Recorded information:
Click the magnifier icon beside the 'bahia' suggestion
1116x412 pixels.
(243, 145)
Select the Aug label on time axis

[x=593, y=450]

Task brief: An exact copy of the listing is what's needed here.

Final answer:
Click the magnifier icon beside the 'bahia' suggestion
1116x412 pixels.
(243, 145)
Select the Aug label on time axis

[x=593, y=450]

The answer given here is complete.